- Task prompt
The lines from the start of the data through the line containing "Given: Click the trustMinder Admin username" are to be reproduced exactly, both ends included.

- Exercise material
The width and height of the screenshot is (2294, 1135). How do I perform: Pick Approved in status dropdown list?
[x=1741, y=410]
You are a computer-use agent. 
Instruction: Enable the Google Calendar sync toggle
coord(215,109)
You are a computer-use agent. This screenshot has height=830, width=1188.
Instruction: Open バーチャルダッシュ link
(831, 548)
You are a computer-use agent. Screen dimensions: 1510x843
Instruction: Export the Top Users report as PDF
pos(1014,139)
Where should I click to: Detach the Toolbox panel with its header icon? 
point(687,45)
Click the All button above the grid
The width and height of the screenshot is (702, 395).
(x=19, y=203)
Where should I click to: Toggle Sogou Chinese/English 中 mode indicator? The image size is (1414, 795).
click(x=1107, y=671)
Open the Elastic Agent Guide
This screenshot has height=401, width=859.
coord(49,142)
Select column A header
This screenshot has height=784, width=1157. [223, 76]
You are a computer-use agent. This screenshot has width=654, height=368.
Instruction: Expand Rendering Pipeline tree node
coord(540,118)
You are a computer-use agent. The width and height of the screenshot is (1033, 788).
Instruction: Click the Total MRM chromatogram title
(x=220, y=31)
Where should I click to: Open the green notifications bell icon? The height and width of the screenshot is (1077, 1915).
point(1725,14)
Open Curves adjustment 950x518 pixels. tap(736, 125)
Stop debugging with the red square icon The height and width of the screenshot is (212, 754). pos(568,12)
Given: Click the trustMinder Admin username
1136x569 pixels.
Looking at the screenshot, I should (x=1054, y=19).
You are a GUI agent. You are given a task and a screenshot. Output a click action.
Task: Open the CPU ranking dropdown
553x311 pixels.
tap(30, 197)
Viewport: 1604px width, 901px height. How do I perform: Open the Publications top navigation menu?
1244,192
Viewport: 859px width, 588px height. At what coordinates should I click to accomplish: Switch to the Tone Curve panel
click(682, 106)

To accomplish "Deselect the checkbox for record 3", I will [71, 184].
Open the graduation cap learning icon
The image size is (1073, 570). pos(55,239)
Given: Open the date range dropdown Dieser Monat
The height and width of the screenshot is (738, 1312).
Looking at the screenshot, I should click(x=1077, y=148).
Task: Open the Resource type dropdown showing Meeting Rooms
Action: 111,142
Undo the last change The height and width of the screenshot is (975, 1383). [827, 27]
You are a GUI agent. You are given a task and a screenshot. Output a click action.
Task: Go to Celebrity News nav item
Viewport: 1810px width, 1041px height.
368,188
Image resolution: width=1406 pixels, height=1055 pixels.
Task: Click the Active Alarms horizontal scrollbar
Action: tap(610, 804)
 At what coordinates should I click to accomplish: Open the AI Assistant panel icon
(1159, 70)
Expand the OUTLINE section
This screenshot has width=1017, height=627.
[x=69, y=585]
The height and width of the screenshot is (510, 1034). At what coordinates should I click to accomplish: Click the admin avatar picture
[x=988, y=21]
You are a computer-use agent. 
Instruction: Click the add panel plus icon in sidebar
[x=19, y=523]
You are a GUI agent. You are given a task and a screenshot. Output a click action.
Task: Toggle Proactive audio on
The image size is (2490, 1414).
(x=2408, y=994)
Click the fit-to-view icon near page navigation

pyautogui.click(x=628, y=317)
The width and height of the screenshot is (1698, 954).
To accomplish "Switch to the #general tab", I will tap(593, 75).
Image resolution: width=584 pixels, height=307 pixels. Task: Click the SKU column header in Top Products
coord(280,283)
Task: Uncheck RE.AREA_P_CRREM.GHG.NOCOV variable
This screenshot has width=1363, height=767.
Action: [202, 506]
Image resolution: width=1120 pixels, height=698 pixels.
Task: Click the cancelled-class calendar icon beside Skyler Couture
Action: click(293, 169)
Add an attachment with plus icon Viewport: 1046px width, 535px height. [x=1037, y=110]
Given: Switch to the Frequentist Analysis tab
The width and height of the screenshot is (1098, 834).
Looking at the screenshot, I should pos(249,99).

- Solution
The width and height of the screenshot is (2294, 1135). How do I perform: Pick Approved in status dropdown list?
[x=1741, y=410]
You are a computer-use agent. 
Instruction: Enable the Google Calendar sync toggle
coord(215,109)
You are a computer-use agent. This screenshot has height=830, width=1188.
Instruction: Open バーチャルダッシュ link
(831, 548)
You are a computer-use agent. Screen dimensions: 1510x843
Instruction: Export the Top Users report as PDF
pos(1014,139)
Where should I click to: Detach the Toolbox panel with its header icon? 
point(687,45)
Click the All button above the grid
The width and height of the screenshot is (702, 395).
(x=19, y=203)
Where should I click to: Toggle Sogou Chinese/English 中 mode indicator? The image size is (1414, 795).
click(x=1107, y=671)
Open the Elastic Agent Guide
This screenshot has height=401, width=859.
coord(49,142)
Select column A header
This screenshot has height=784, width=1157. [223, 76]
You are a computer-use agent. This screenshot has width=654, height=368.
Instruction: Expand Rendering Pipeline tree node
coord(540,118)
You are a computer-use agent. The width and height of the screenshot is (1033, 788).
Instruction: Click the Total MRM chromatogram title
(x=220, y=31)
Where should I click to: Open the green notifications bell icon? The height and width of the screenshot is (1077, 1915).
point(1725,14)
Open Curves adjustment 950x518 pixels. tap(736, 125)
Stop debugging with the red square icon The height and width of the screenshot is (212, 754). pos(568,12)
Given: Click the trustMinder Admin username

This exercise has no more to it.